Nel 1948 nacque la nostra Costituzione, che fiorendo dalla consapevolezza e dall’accordo di più parti si fece spazio tra le ceneri della guerra.
Con essa, si professava l’abbandono delle armi come mezzo di risoluzione dei conflitti. Tuttavia, per tutti i cittadini maschi, rimaneva l’obbligo di difendere la Patria, data la presenza della leva obbligatoria.
Pietro Pinna fu il primo obbiettore di coscienza; fu il primo infatti a rifiutarsi di prestare giuramento e, per questo, fu costretto al carcere miliare. Non vi era alternativa: se non si voleva imparare ad usare il fucile si sarebbe finiti in prigione. La scelta di Pinna non fu isolata, poiché molti altri dopo di lui seguirono le sue orme. Obiezione dopo obiezione, la via della nonviolenza si rafforzava, anche in Italia, ma non senza incontrare difficoltà. «L’obbedienza – scrisse a tal riguardodon Milani- non è ormai più una virtù ma la più subdola delle tentazioni».
Nel 1972, venne votata la prima legge sull’obiezione di coscienza, la quale ottenne, però, pari dignità al servizio di leva solamente nel 1985. Prima d’allora per accedervi bisognava essere sottoposti al cosiddetto “tribunale della coscienza”.
L’obiezione di coscienza fu riconosciuta come diritto soggettivo nel 1998 e, oggigiorno, è stata sostituita dal Servizio Civile, accessibile a tutti i cittadini italiani, uomini e donne tra i 18 e i 28 anni.

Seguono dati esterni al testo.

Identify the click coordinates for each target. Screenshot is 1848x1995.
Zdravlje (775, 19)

Oggi per me è stato facile avere la possibilità di candidarmi per accedere al Servizio Civile. Tutto questo, però, solo grazie alle lotte di chi prima di me ha fermamente creduto nella nonviolenza e nel fatto che la pace sia raggiungibile solo grazie ad una cittadinanza attiva e solidale.
Io sono Francesca, ho 22 anni e per un anno presterò servizio presso l’associazione “Una Proposta Diversa”. Ciò che maggiormente mi ha spinta a candidarmi per questo progetto è stato il desiderio di impegnarmi, dopo la laurea, in questa associazione che per prima mi aprì al mondo senza spostarmi di casa, grazie alle sue molte iniziative. L’azione di Upd è rivolta all’umanità, soprattutto a quell’umanità sofferente e apparentemente lontana.

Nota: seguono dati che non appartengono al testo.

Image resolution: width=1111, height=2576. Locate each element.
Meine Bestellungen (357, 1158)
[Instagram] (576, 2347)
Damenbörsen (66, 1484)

Nonostante sia necessario, ed essenziale, per l’uomo viaggiare è altresì molto importante, per lui, porre attenzione a ciò che ogni giorno gli si pone accanto. Non si può pensare di poter cambiare il mondo se non si inizia a vivere consapevolmente. Per sognare la pace dobbiamo credere nella nonviolenza quotidiana, nei piccoli atti di gentilezza e di accortezza con cui possiamo disseminare il nostro cammino. L’interesse per tutto ciò che ci circonda è il miglior modo con cui continuare a stimolare la nostra speranza in un futuro migliore.
Tutto ciò è per me un atto di obiezione, rispetto al normale disinteresse. Per questo, mi piace vedere il mio servizio civile come, ancora, un’obiezione di coscienza.
Un’obiezione alla normale indifferenza verso il prossimo.
Un’obiezione dinanzi al percorso che ci si aspetta solitamente dai giovani.
Un’obiezione all’egoismo e all’individualismo che prosperano fecondi in questo nostro tempo.
Il Servizio Civile storicamente è visto come un modo alternativo di difendere la Patria. Ora, nonostante i nostri tempi abbiano confuso enormemente il termine “Patria”, io voglio crederci ancora, ma in modo nuovo. Credo in una difesa nonviolenta basata sull’attivismo e sull’interesse. Credo nel dire che difendere significhi, oggigiorno, in primis impegnarsi.
Tutto ciò senza considerare la guerra e l’ausilio di armi, considerando invece come fondamentale il ritorno alla concretezza della Persona, qualunque e ovunque essa sia. Bisogna essere fedeli agli occhi di ogni individuo che ci si pone accanto.
È solo attraverso un impegno concreto e costante che potremo abitare nella nostra nuova Patria. Senza confini ed esclusioni.